Consigne 1 -
Dans le texte sur l'approche psychanalytique des groupes, relevez tous les rôles que Freud attribue à l'Autre dans la vie psychique du sujet singulier.
Consigne 2 -
Reproduisez fidèlement le passage du texte sur l'approche psychanalytique des groupes qui débute aux mots « Le champ théorique » et se termine après « dans les groupes. ».
Consigne 3 -
D'après le texte sur l'approche psychanalytique des groupes, sur quelle étude se fonde le champ théorique de la psychanalyse ?

Texte source -
───

L’approche psychanalytique des groupes.
Freud et l’inconscient dans les groupes
Selon Freud, toute psychologie est une psychologie sociale : « dans la vie psychique du sujet singulier, l’Autre intervient très régulièrement comme modèle, soutien et adversaire et c’est pourquoi la psychologie individuelle est, dés le commencement et simultanément, une psychologie sociale, en ce sens élargie mais tout à fait justifié. »
Le champ théorique de la psychanalyse se fonde sur l’étude de « la groupalité intrapsychique », le sujet étant constitué par le jeu complexe des identifications aux autres dans le réseau intersubjectif du groupe primaire familial. La psychanalyse s’applique également à des phénomènes qui s’expriment dans les groupes.

───

Lignes affichées -
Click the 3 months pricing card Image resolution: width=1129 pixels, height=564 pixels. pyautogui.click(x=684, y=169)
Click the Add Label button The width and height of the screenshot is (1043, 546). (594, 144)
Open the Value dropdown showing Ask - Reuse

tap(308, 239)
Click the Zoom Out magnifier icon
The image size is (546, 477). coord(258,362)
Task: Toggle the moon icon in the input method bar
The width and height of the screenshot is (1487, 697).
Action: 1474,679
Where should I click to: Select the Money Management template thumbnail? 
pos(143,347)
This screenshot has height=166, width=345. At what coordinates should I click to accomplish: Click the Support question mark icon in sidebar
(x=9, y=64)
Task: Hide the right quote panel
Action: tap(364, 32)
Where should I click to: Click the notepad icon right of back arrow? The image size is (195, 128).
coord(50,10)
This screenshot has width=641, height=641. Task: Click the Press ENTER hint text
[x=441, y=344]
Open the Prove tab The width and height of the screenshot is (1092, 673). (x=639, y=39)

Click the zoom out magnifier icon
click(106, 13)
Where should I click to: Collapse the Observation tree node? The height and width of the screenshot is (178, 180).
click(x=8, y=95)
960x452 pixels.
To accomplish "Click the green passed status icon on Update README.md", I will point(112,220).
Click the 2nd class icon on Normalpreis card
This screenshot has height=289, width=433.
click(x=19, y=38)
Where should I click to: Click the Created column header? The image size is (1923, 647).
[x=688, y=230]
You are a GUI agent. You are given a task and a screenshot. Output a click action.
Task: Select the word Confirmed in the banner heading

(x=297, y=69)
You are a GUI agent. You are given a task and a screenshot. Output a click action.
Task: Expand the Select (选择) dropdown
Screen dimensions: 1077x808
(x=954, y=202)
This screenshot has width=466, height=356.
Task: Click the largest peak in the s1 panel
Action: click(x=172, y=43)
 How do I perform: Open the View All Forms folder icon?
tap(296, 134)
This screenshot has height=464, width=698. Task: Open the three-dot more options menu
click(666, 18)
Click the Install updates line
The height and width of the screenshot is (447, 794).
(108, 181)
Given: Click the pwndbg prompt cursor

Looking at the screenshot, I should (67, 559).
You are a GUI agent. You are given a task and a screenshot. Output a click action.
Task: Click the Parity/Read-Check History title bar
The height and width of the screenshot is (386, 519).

───

Réponse attendue 1 -
modèle, soutien, adversaire

Réponse attendue 2 -
Le champ théorique de la psychanalyse se fonde sur l’étude de « la groupalité intrapsychique », le sujet étant constitué par le jeu complexe des identifications aux autres dans le réseau intersubjectif du groupe primaire familial. La psychanalyse s’applique également à des phénomènes qui s’expriment dans les groupes.

Réponse attendue 3 -
Sur l'étude de « la groupalité intrapsychique ».